In this study, we focused on the role of the preformed interaction established between Shh and its limb enhancer, the ZRS, both located in the vicinity of two TAD boundaries. By using CRISPR-Cas9, we eliminate constitutive transcription or CTCF binding motifs around the ZRS and assess the contribution of these factors on the locus structure and regulation in vivo.

Transcriptionally active gene promoters have been shown to interact over a large distance independently of CTCF and thereby suggested to be drivers of genome architecture (5). In fact, strong gene transcriptional activation was associated with loop and boundary formation at the Zfp608 locus in neuronal progenitors (5). However, the ectopic activation of the Zfp608 gene alone did not result in the formation of a new TAD boundary or chromatin interactions. Here, the abrogation of Lmbr1 constitutive transcription did not result in an alteration of the TAD structure, but in an interaction shift toward the centromeric end of the gene body. This specific gain of interactions occurs in a region centromeric to the ZRS, bearing CTCF sites, located in intron 5 (i5) and 9 (i9) of Lmbr1 (Fig. 2D). The observed gain of interactions is likely linked to the loss of the elongating polymerase as recently reported (34). In this latter work, the blocking of transcription leads to increased CTCF and Cohesin binding and stronger chromatin loops (34). The loss of Lmbr1 transcription might thus increase the binding of CTCF and Cohesin within its gene body, which could result in a preferential interaction between the centromeric i5 and i9 sites and the opposing Shh CTCF sites. As a result, the distribution of interactions shifts toward the centromeric side of the Lmbr1 boundary, thereby increasing the insulation between ZRS and Shh, decreasing Shh transcriptional activation.

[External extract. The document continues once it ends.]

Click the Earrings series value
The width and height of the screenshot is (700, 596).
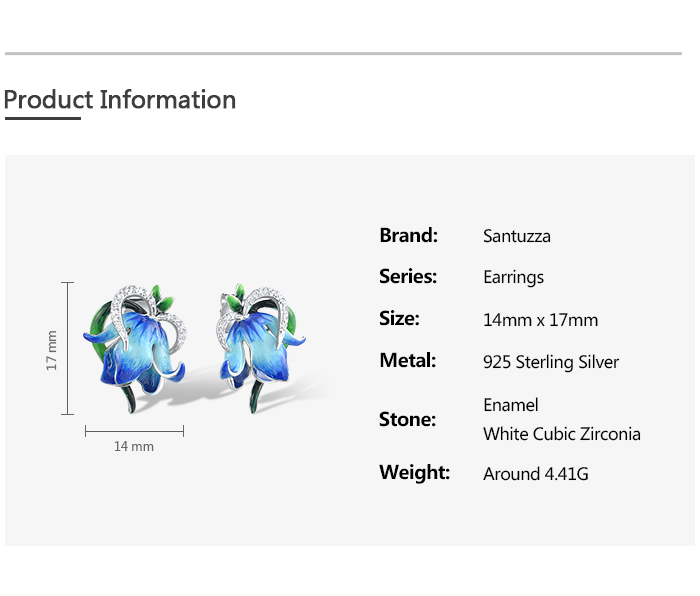tap(513, 278)
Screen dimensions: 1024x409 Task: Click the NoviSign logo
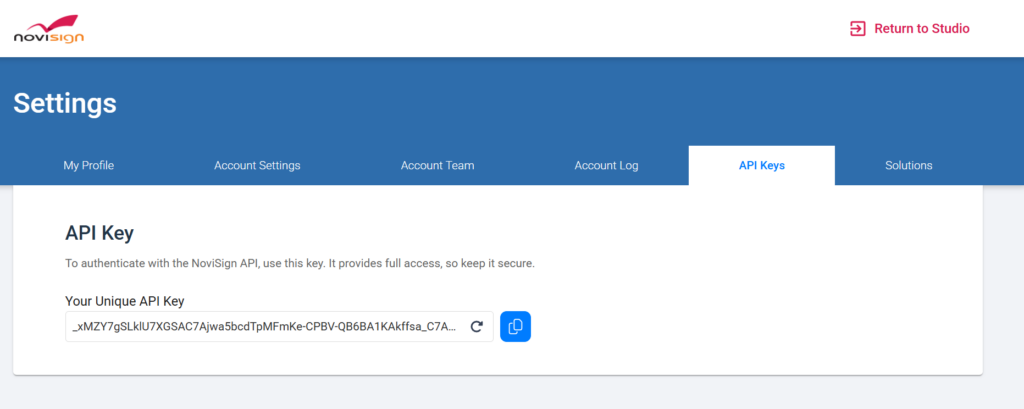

Within the Lmbr1 gene, disruption of only three CTCF sites is sufficient to abolish the binding of the Cohesin complex at five different binding sites. According to the loop extrusion biophysical model of chromatin organization, Cohesin rings bind and extrude DNA until they reach convergent CTCFs acting as natural barriers (4, 6). Thus, we hypothesized that the deletion of these CTCF sites would lead to the inability of Cohesin to be halted at the mutated sites. Additionally, the loss of Cohesin binding over the i9 and over the ectopic Lmbr1 sites, which remain intact, suggests an interdependent binding mechanism between neighboring CTCF sites and Cohesin loading as previously observed at the Hoxa locus (41, 42). As a result of this binding loss, the strong ShhZRS interaction is significantly weakened and Shh expression is decreased by 50%. This observation suggests that the normal expression of Shh depends on the presence of CTCF and on the preformed 3D structure. These data also indicate that, in the absence of the CTCF-driven chromatin interaction, Shh and the ZRS can still communicate in the 3D space of the nucleus, probably via an alternative mechanism such as molecular bridging of phase separation (43). Furthermore, we noticed in these mutants a partial deinsulation between the Shh TAD and its neighboring telomeric Mnx1 TAD. In this genetic configuration, a complete TAD deinsulation is likely prevented by the intact convergent CTCF/Cohesin binding sites in the Mnx1 TAD, which provide a telomeric border to the Shh interaction domain. Overall, our results demonstrate that the CTCF/Cohesin-mediated preformed topology of the Shh locus ensures maximal gene expression in vivo, but is not essential to achieve long-range gene activation.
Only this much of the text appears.